CATR: Can you give us a couple of high-level examples of how you approach those therapies? Dr. Schubiner: Sure. I like to use words that empower patients to not shrink in the wake of their symptoms, to remind themselves that they are healthy and not damaged, and to be able to reduce their fear in the wake of having symptoms. We also challenge some of the triggers of symptoms by actively engaging in specific movements or activities, especially those that have caused symptoms in the past. But we do this with the mindset of, “I am not damaged and I will be fine.” Mindfulness meditation is used as an adjunct in this situation, and again what we have found is that mindfulness is actually much more effective in a setting of, “I’m not damaged,” as opposed to a setting of, “I’m damaged and I’m coping as best I can with these symptoms.”

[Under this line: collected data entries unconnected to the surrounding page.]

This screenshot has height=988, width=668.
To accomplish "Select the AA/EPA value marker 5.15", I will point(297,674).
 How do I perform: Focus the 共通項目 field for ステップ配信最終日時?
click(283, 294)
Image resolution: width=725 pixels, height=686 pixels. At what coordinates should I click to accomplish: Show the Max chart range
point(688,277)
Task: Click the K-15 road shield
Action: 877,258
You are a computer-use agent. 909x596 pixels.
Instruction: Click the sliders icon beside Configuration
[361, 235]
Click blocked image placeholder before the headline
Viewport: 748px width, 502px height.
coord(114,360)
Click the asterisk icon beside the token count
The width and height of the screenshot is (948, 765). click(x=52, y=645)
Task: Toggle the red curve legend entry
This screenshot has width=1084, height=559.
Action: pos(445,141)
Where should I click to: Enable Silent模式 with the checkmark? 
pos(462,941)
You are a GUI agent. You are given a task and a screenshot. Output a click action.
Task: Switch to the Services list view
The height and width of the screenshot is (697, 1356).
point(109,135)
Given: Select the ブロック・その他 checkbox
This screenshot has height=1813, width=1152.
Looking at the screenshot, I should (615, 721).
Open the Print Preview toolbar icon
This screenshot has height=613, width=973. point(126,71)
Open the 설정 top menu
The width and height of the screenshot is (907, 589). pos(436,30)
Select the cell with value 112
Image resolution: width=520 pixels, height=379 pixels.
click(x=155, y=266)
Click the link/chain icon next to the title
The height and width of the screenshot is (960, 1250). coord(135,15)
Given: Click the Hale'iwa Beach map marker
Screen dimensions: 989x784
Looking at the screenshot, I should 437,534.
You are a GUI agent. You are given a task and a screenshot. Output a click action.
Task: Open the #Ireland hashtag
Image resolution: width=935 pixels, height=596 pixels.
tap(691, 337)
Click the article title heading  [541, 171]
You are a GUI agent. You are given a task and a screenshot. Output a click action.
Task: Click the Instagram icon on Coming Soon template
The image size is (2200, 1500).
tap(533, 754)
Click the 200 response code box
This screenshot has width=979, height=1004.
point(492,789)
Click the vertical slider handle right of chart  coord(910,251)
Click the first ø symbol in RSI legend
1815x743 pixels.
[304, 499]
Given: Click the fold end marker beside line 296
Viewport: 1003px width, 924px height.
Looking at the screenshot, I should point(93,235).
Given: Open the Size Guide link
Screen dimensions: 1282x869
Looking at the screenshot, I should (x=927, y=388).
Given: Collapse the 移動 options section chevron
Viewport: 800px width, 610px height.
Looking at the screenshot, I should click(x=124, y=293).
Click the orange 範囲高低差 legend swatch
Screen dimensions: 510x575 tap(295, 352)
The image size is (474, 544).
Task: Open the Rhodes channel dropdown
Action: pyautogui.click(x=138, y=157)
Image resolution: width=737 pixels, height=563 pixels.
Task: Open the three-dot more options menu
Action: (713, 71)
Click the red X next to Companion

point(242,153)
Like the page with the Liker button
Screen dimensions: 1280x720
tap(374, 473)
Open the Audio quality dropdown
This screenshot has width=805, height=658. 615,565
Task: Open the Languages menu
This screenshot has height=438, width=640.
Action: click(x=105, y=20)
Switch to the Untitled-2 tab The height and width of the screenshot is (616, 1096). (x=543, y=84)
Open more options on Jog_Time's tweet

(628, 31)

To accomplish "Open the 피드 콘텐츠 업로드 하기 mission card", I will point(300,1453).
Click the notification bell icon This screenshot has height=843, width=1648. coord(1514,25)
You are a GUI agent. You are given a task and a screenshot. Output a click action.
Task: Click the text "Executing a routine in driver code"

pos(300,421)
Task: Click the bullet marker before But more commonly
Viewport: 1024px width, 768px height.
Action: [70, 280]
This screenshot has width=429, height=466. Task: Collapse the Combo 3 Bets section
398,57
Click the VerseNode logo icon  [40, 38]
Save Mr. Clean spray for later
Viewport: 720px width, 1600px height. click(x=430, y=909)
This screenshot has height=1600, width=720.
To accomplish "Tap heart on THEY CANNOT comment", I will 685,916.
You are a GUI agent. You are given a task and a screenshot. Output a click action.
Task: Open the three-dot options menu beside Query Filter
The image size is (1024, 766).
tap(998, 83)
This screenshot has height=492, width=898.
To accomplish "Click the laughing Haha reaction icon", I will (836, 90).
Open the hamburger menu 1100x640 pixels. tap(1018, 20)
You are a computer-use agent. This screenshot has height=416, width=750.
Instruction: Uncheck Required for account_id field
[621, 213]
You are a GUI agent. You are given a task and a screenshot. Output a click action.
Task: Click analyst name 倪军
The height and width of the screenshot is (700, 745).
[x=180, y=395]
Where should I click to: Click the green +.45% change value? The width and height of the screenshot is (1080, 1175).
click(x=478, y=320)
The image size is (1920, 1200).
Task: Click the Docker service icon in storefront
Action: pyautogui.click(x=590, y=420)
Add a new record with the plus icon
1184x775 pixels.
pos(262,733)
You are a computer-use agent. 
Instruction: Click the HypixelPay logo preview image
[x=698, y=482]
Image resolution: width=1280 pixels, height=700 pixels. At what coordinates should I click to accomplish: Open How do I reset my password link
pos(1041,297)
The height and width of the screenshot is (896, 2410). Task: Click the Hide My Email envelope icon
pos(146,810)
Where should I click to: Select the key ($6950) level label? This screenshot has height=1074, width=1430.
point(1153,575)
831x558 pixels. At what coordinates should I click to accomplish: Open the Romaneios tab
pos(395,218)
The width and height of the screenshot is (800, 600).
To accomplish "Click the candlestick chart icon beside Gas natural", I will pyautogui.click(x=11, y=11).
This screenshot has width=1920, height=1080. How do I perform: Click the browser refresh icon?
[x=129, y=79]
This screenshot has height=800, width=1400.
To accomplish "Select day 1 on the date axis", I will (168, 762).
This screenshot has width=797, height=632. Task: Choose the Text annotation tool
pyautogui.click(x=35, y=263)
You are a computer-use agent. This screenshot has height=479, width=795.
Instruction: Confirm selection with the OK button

CATR: What are the final steps in your treatment strategy? Dr. Schubiner: We go through emotional processing. Not all patients need this part of the approach, but some do, and it is well-known that people with adverse childhood events have much higher rates of chronic pain and other disorders later in life. This involves asking patients to experience, express, and release emotions that may have been avoided earlier in life, including anger, guilt, sadness, and compassion. Part of this treatment is to enhance compassion for oneself and forgiveness for the self and others. The final component of the treatment is to make necessary changes in one’s life as they are identified. Some people are in difficult situations in relation to family members, work, etc—dealing with those challenges can often be an important part of the treatment. Overall, all the treatment is directed to decreasing fear, and ultimately toward helping patients with their pain.
CATR: I’d like to also specifically ask about patients who are either on opioids or have an opioid use disorder, and are also coping with psychogenic pain. Can you talk about how to approach treatment in that scenario? Dr. Schubiner: People who are on opioids often have a difficult time reducing or eliminating those doses. The primary reason for this difficulty is fear of increased pain. And when patients are presented with the ultimatum of reducing opioid doses, oftentimes that further activates the danger alarm mechanism in the brain and produces more pain. That becomes counterproductive when trying to get people off of these medications. So, with people who are on opioids and in whom I’ve diagnosed a brain-induced disorder, I don’t suggest reducing the dose at all. First, I work on reducing or eliminating the pain, and once that occurs, it’s much easier to reduce the doses or wean off of the opioid medications.
CATR: So, the step-by-step treatment that you’ve outlined can actually take place while someone is still taking the opioids or has another co-occurring substance use disorder? Dr. Schubiner: Yes, in my experience that’s been the case.